I thought it might just be a critique of the ads, following-up on yesterday’s post. But, just like the game itself, the outcome was unexpected. Below are my takeaways from Super Bowl 51.

  1. Don’t pay attention when people say “it’s never been done before.” Throughout the game, the network posted statistics and facts about past games. “No one has ever come back from such a bad first quarter,” they said. Tune out the naysavers. Close your eyes when you see those stats on your mental screen (especially if you’re an entrepreneur or innovator). Defy the odds! And be willing to go into overtime...literally and metaphorically.
  1. Life begins at 30 and doesn’t end at 90. Tony Bennett’s intro of Lady Gaga was amazing. And I admired that Gaga’s stomach wasn’t perfectly flat. She was political without being controversial. A class (and sparkly) act!
  1. I loved the Audi ad on the small screen and I loved it even more on the big screen. For those of you who believe that the pay gap is an urban myth, check out the facts. Here are more scary stats for those of us over 50. We need to change all this...and the more awareness, the better. It’s worth the price of a Super Bowl ad, for sure!
  1. Most of the ads were boring and predictable. In fact, I thought it was the most lackluster batch of commercials I’ve seen in a while. The only one I hadn’t seen in preview was also one of the most quirky — Adam Driver’s live ad for Snickers. Things DO go wrong when you’re hungry. And mistakes happen — in commercials and in life. Two important messages. Plus, the brand’s integration of social media ensured that the spot had a life after the game ended.
  1. Speaking of a life after the game, the 84 Lumber ad follow-up crashed the website. The story about immigration got people talking before, during, and after Sunday night, breaking down the metaphorical wall.

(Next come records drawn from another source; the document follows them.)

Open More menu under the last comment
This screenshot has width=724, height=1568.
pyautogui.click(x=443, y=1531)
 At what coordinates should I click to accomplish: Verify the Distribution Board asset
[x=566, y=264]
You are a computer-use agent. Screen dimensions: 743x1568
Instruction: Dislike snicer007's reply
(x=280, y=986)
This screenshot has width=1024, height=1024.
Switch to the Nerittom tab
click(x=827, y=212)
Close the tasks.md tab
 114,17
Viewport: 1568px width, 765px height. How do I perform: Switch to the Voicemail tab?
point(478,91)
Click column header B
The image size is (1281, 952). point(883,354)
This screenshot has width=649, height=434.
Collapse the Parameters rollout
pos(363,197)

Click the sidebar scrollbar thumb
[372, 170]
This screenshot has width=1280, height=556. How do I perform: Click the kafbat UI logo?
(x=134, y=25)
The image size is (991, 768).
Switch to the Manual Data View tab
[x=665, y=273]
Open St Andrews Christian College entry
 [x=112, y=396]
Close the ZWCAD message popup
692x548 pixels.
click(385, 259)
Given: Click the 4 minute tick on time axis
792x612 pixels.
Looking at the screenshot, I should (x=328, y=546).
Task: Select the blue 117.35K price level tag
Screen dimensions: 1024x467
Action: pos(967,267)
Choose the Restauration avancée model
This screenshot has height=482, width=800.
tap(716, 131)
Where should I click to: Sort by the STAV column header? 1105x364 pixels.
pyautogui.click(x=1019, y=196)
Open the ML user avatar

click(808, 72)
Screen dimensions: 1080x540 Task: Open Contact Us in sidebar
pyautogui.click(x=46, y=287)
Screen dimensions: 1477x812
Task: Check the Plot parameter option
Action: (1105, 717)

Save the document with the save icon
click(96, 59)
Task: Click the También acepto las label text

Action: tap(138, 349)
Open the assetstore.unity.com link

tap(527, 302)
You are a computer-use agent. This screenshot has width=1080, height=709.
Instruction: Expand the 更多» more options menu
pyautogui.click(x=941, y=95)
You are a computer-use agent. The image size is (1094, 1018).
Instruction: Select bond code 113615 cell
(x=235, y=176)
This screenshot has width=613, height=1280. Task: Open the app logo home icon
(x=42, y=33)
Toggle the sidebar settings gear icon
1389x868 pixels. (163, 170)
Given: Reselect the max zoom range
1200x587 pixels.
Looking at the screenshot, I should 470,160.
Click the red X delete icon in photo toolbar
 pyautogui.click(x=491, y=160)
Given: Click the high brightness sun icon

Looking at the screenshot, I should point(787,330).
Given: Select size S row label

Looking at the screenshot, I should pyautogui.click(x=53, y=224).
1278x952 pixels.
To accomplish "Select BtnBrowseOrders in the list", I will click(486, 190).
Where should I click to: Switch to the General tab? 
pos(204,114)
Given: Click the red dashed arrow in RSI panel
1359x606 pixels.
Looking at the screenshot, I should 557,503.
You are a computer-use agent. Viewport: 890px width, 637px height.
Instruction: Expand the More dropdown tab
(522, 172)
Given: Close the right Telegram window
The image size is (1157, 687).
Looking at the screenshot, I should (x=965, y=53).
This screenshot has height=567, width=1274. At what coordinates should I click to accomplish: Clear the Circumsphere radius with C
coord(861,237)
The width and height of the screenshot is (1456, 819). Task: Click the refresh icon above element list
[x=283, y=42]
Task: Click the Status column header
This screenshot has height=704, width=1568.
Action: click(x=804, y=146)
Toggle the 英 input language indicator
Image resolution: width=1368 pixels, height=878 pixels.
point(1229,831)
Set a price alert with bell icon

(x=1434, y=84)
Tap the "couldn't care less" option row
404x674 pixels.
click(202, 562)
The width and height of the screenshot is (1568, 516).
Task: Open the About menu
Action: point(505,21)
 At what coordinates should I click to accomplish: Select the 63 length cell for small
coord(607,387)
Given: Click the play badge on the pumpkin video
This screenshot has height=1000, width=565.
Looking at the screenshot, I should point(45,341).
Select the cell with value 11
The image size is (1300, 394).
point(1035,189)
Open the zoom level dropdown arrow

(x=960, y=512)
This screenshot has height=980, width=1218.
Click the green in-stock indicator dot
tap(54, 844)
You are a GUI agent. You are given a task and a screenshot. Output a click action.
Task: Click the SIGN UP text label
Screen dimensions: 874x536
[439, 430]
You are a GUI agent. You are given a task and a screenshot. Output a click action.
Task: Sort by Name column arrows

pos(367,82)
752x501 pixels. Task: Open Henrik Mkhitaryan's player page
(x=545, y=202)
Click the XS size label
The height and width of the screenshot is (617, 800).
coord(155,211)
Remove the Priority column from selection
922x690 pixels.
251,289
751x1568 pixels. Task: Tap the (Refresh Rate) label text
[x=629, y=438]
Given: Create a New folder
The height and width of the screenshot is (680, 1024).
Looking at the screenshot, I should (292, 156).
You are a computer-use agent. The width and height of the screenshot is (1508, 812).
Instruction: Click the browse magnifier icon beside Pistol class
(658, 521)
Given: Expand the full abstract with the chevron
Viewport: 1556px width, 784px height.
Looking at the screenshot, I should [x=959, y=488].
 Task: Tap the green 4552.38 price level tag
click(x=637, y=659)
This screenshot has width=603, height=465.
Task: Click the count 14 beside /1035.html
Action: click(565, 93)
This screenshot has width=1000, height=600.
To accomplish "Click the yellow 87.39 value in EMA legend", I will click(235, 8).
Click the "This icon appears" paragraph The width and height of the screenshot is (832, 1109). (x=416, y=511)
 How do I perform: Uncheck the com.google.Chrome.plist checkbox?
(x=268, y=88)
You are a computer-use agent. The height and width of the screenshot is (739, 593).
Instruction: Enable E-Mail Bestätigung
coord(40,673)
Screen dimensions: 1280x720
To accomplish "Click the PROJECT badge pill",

Overall, it was aevening when a few big heroes (other than Tom Brady) shone and some themes were victorious:

  • People can come back from dismal situations — in sports and in life. (I have to also give a special shout-out to Julian Edelman — after all, how many football players can make a catch like that! The entire story of his career is pretty amazing too. A nice Jewish boy with a tat who plays football? Right there you have an outlier!)
  • Amercians are making an effort to showcase tolerance in an often-intolerant world. Glad to see brands use their $$ to show the love and make people think.
  • Great music and dancing are timeless. And even if you don’t drink carbonated beverages you have to admit that Pepsi is performing a service for all of mankind — sports fans and others! (And perhaps one day I will be able to dance in 5-inch heels — maybe on my 70th birthday — when I’m making the same salary as a man my age!)